SME exports guide: How to protect your business from currency risk

It has been said before, and it can certainly be said again: the UK’s small businesses are a driving force for the UK economy. With the great success these businesses are seeing: many are looking to get a feel for overseas business prospects.

Whether you are a fledgling start-up or a long-running family business, if you feel your product or service is ripe for international expansion, there will always be growth opportunities for the ambitious. Looking beyond the shores of the British Isles has helped many UK SMEs grow, as exporting can offer great returns through the opportunity for increased profits, sales and expanding business size. 

Planning an exporting endeavour can be an exciting time, but it’s important that your financial considerations do not get lost amongst the excitement. Many small businesses might feel somewhat daunted by the financial considerations of trading internationally, but if you seek guidance on factors such as currency risk, it needn’t be as daunting.

Currency movements affecting your business

One of the biggest concerns for SMEs looking to export is often related to currency movements and how they could adversely affect the business. If you have only little export experience – this could definitely appear unnerving. With many small businesses operating on fairly tight margins, the impact of currency movements is one few can afford to ignore.

To explain how exchange rates can hit your business returns, let’s use the example of a fashion retailer selling a bag for $20.00 in the US market. The Pound value of a $20.00 bag will change depending on currency fluctuations. For a bag retailing at $20.00, the current exchange rate of 1.61 would mean a sell price of £12.43. However, a strengthening Pound could mean a reduced return – if the exchange rate hit the 1.69 mark a $20.00 bag would then be worth £11.83. As a guideline, it’s fair to say that adverse currency movements, if not properly protected against, could hit around 3-4 per cent of your business margins.

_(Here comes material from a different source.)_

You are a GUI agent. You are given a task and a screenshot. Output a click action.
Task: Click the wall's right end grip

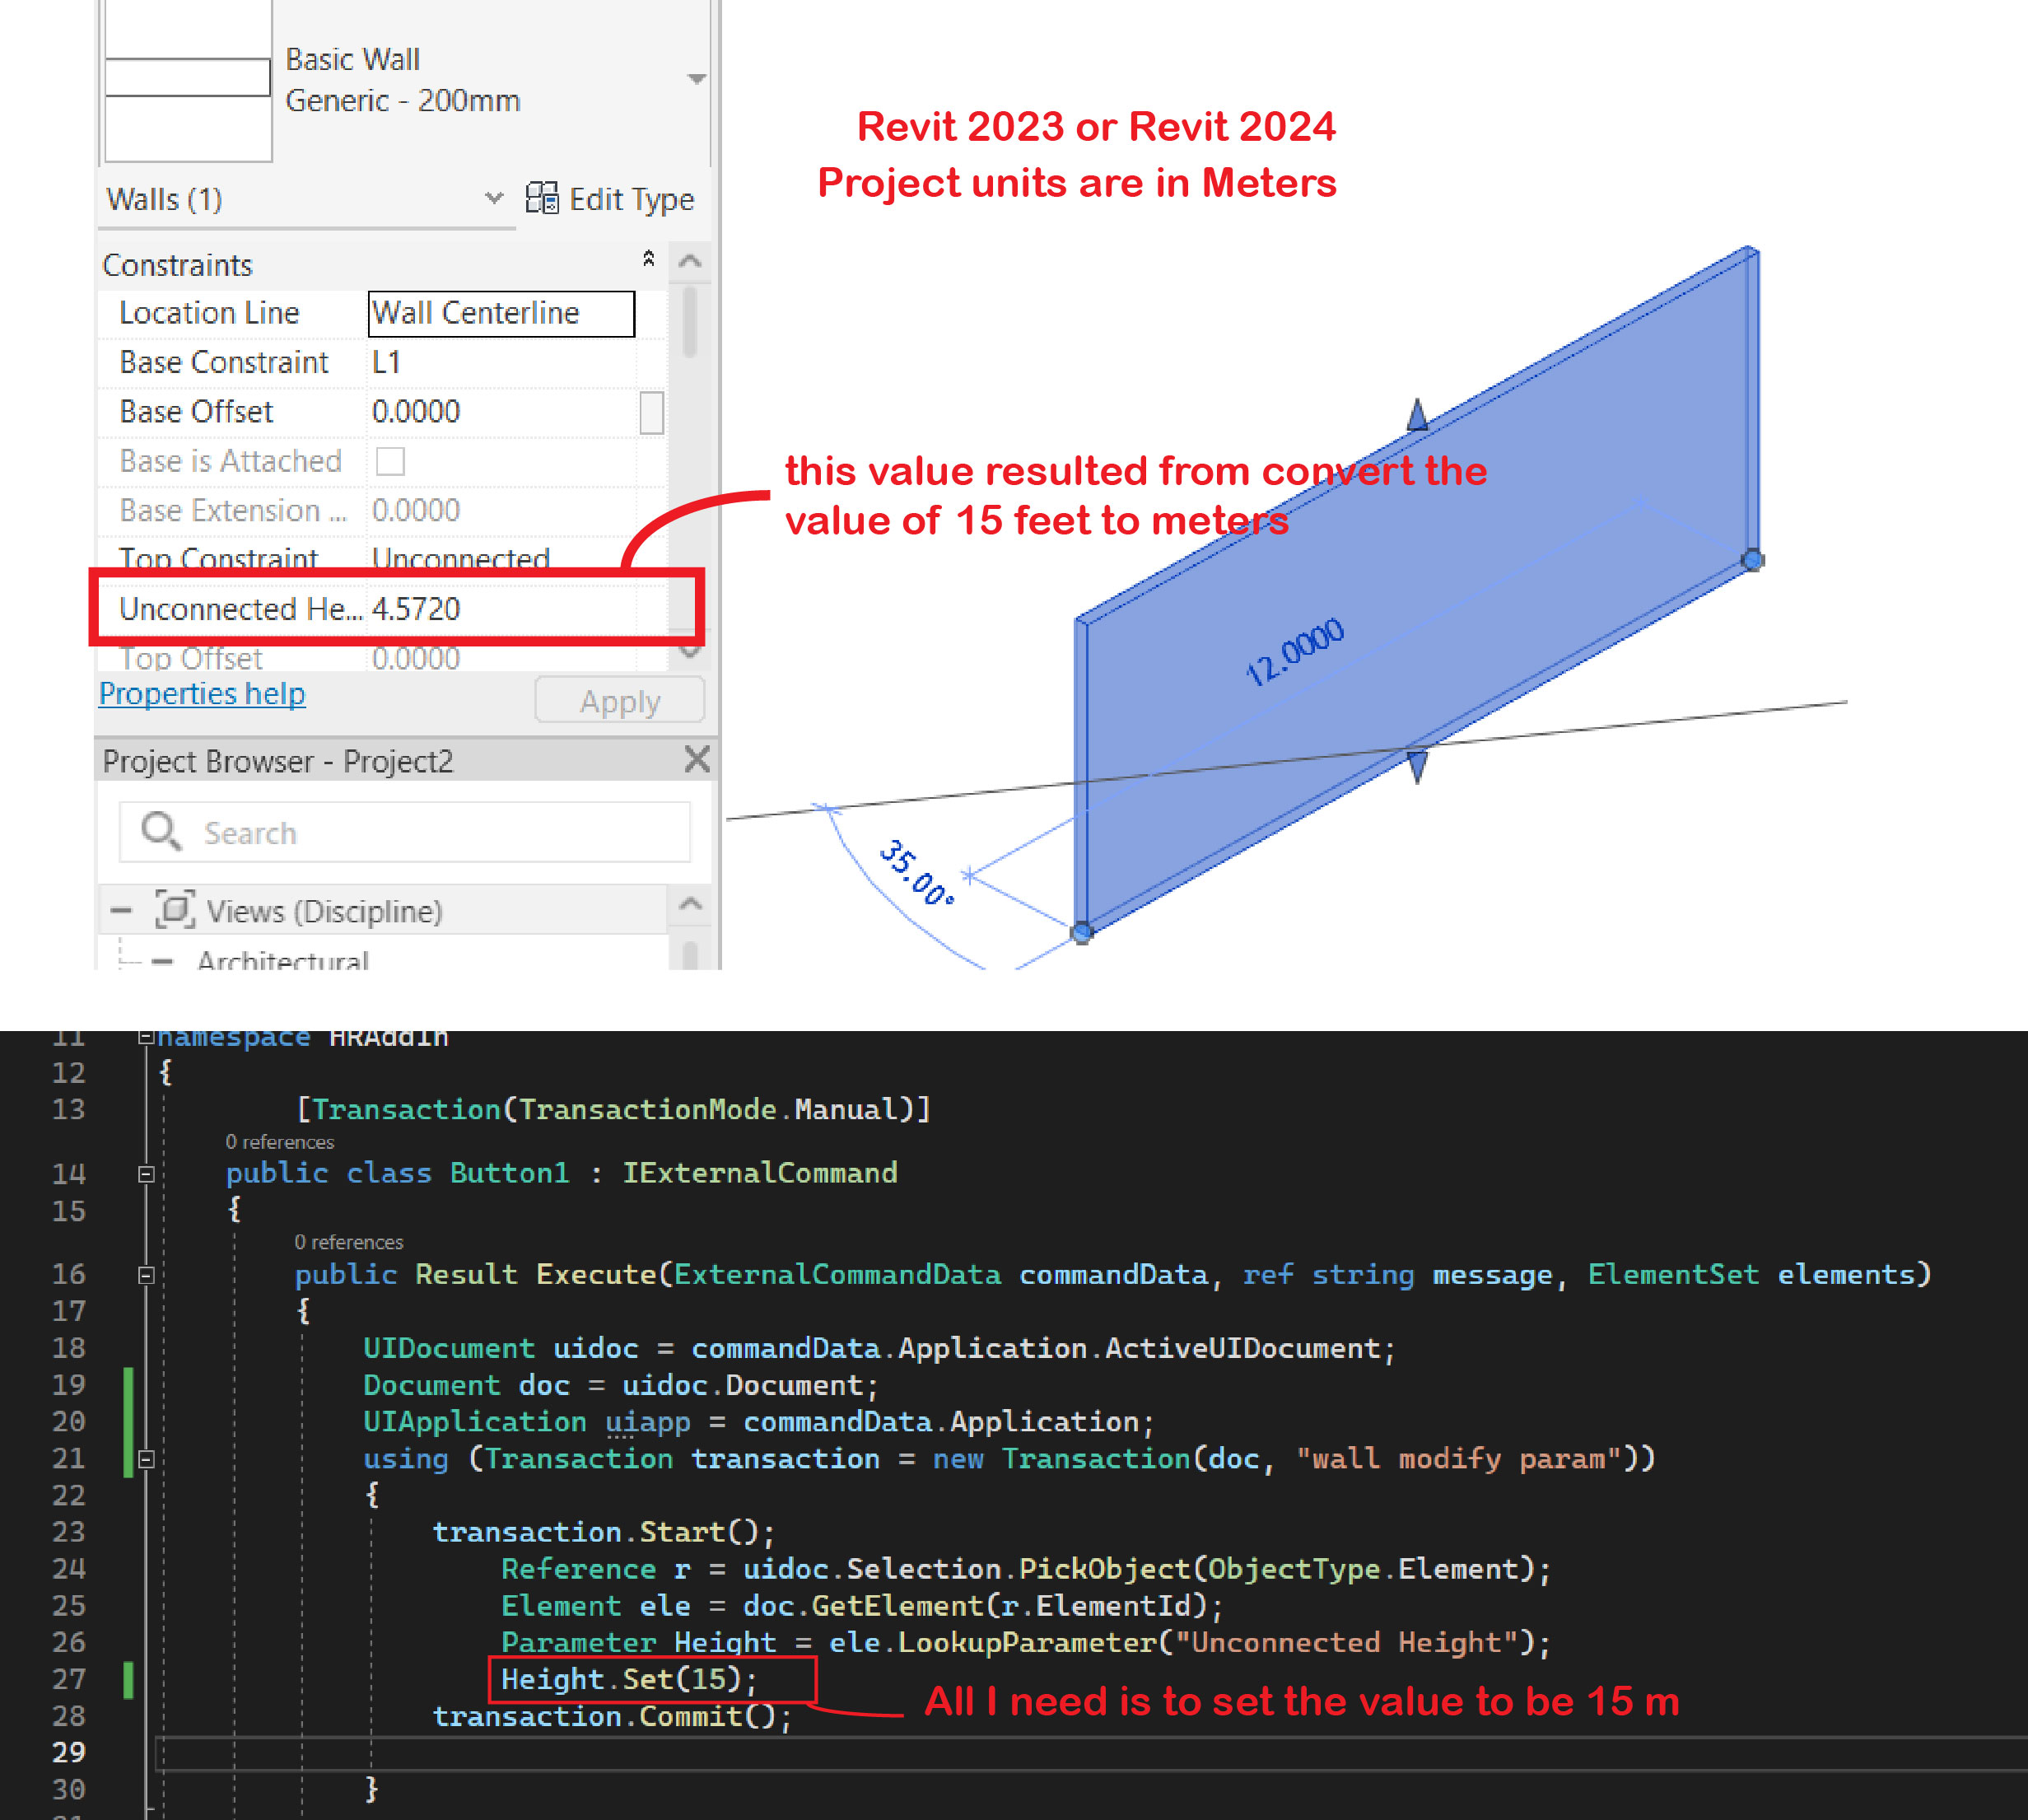point(1752,560)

As well as a negative impact, there are also some currency movements that can work in your favour. For example, in the previous case of the exported bag, if the US Dollar strengthened – it would mean that sell price would have a higher pound value – playing out in the business’ favour.

Because of these fluctuations, it’s important as an exporter that you really get to grips with the currency risk you are willing, and able, to expose your business to. Understanding this appetite for risk will enable you to export knowing you’ve made the right considerations for your business, and are in control if the currency sways out of your favour. A business that has a strong foreign exchange strategy will be able to hedge against adverse currency movements, or will be well equipped to absorb the impact. 

For exporting businesses it is not a case of one-size-fits-all – there are a variety of approaches you can take to manage the currency risks you face.